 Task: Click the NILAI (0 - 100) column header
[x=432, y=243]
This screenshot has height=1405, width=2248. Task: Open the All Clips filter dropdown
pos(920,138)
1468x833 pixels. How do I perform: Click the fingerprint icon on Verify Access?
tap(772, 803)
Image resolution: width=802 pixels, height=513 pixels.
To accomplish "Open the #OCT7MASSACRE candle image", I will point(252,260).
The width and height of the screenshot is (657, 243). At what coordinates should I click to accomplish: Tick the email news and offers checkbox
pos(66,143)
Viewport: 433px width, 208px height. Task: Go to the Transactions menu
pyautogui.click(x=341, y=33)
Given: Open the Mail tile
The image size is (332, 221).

■ Required work ■
Can you reproduce all of the records above verbatim, line for line, with nothing changed?

■ The solution ■
 Task: Click the NILAI (0 - 100) column header
[x=432, y=243]
This screenshot has height=1405, width=2248. Task: Open the All Clips filter dropdown
pos(920,138)
1468x833 pixels. How do I perform: Click the fingerprint icon on Verify Access?
tap(772, 803)
Image resolution: width=802 pixels, height=513 pixels.
To accomplish "Open the #OCT7MASSACRE candle image", I will point(252,260).
The width and height of the screenshot is (657, 243). At what coordinates should I click to accomplish: Tick the email news and offers checkbox
pos(66,143)
Viewport: 433px width, 208px height. Task: Go to the Transactions menu
pyautogui.click(x=341, y=33)
Given: Open the Mail tile
The image size is (332, 221).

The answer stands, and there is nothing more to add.